TASK REQUIREMENTS: Render every entry verbatim.

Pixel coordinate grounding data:
============
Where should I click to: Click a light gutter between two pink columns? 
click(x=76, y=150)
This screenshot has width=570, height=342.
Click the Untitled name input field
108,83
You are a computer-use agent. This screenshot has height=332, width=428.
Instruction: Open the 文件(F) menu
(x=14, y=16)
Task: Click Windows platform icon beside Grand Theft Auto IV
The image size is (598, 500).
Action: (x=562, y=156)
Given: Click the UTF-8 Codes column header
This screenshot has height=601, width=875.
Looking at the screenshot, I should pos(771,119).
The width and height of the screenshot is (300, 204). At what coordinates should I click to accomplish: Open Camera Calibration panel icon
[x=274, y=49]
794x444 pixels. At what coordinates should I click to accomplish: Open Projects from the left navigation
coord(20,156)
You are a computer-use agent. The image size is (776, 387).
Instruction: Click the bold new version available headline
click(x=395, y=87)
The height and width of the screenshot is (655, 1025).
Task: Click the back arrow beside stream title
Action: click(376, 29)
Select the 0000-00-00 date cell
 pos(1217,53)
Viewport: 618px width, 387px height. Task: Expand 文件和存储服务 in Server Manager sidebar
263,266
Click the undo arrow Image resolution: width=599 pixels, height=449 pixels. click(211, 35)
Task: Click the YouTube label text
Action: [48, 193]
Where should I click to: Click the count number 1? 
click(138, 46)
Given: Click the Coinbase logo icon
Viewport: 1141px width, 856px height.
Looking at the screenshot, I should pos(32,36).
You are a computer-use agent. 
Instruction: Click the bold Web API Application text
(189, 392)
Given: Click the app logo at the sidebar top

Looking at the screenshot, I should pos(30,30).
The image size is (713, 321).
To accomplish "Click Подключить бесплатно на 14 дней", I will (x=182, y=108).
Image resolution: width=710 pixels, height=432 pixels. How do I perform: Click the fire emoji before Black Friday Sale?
============
ANSWER TO THIS TASK:
Where should I click to: Click a light gutter between two pink columns? 
click(x=76, y=150)
This screenshot has width=570, height=342.
Click the Untitled name input field
108,83
You are a computer-use agent. This screenshot has height=332, width=428.
Instruction: Open the 文件(F) menu
(x=14, y=16)
Task: Click Windows platform icon beside Grand Theft Auto IV
The image size is (598, 500).
Action: (x=562, y=156)
Given: Click the UTF-8 Codes column header
This screenshot has height=601, width=875.
Looking at the screenshot, I should pos(771,119).
The width and height of the screenshot is (300, 204). At what coordinates should I click to accomplish: Open Camera Calibration panel icon
[x=274, y=49]
794x444 pixels. At what coordinates should I click to accomplish: Open Projects from the left navigation
coord(20,156)
You are a computer-use agent. The image size is (776, 387).
Instruction: Click the bold new version available headline
click(x=395, y=87)
The height and width of the screenshot is (655, 1025).
Task: Click the back arrow beside stream title
Action: click(376, 29)
Select the 0000-00-00 date cell
 pos(1217,53)
Viewport: 618px width, 387px height. Task: Expand 文件和存储服务 in Server Manager sidebar
263,266
Click the undo arrow Image resolution: width=599 pixels, height=449 pixels. click(211, 35)
Task: Click the YouTube label text
Action: [48, 193]
Where should I click to: Click the count number 1? 
click(138, 46)
Given: Click the Coinbase logo icon
Viewport: 1141px width, 856px height.
Looking at the screenshot, I should pos(32,36).
You are a computer-use agent. 
Instruction: Click the bold Web API Application text
(189, 392)
Given: Click the app logo at the sidebar top

Looking at the screenshot, I should pos(30,30).
The image size is (713, 321).
To accomplish "Click Подключить бесплатно на 14 дней", I will (x=182, y=108).
Image resolution: width=710 pixels, height=432 pixels. How do I perform: Click the fire emoji before Black Friday Sale?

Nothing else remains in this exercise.